St. Marie is a town in Green Lake County, Wisconsin, United States. The population was 352 at the 2020 census.

==History==
First moving to neighboring Princeton in 1845, a man named John Shaw filed a plat for the town in 1851. The town took its name from a local Marian church.

==Geography==
According to the United States Census Bureau, the town has a total area of 33.5 square miles (86.8 km^{2}), of which 33.5 square miles (86.8 km^{2}) is land and 0.04 square mile (0.1 km^{2}) (0.06%) is water.

==Demographics==
As of the census of 2000, there were 341 people, 135 households, and 98 families residing in the town. The population density was 10.2 people per square mile (3.9/km^{2}). There were 170 housing units at an average density of 5.1 per square mile (2.0/km^{2}).
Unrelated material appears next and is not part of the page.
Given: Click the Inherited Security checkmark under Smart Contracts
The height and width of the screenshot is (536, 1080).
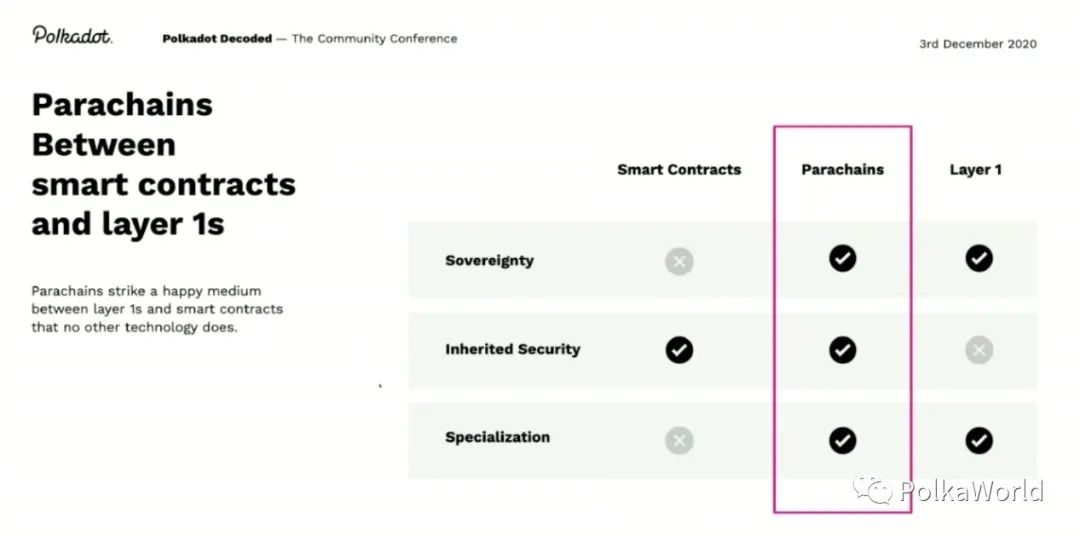Looking at the screenshot, I should click(679, 349).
The racial makeup of the town was 99.12% White, 0.29% African American, and 0.59% from two or more races.

There were 135 households, out of which 30.4% had children under the age of 18 living with them, 65.9% were married couples living together, 4.4% had a female householder with no husband present, and 27.4% were non-families. 26.7% of all households were made up of individuals, and 11.9% had someone living alone who was 65 years of age or older. The average household size was 2.53 and the average family size was 3.02.

In the town, the population was spread out, with 24.3% under the age of 18, 5.3% from 18 to 24, 24.0% from 25 to 44, 32.0% from 45 to 64, and 14.4% who were 65 years of age or older. The median age was 43 years. For every 100 females, there were 107.9 males. For every 100 females age 18 and over, there were 111.5 males.

The median income for a household in the town was $40,417, and the median income for a family was $46,250. Males had a median income of $30,179 versus $20,682 for females. The per capita income for the town was $17,998. About 2.0% of families and 2.0% of the population were below the poverty line, including none of those under age 18 and 9.3% of those age 65 or over.

==Education==
The vast majority of St. Marie town is served by Princeton School District, while sections lie within Green Lake School District and Berlin Area School District.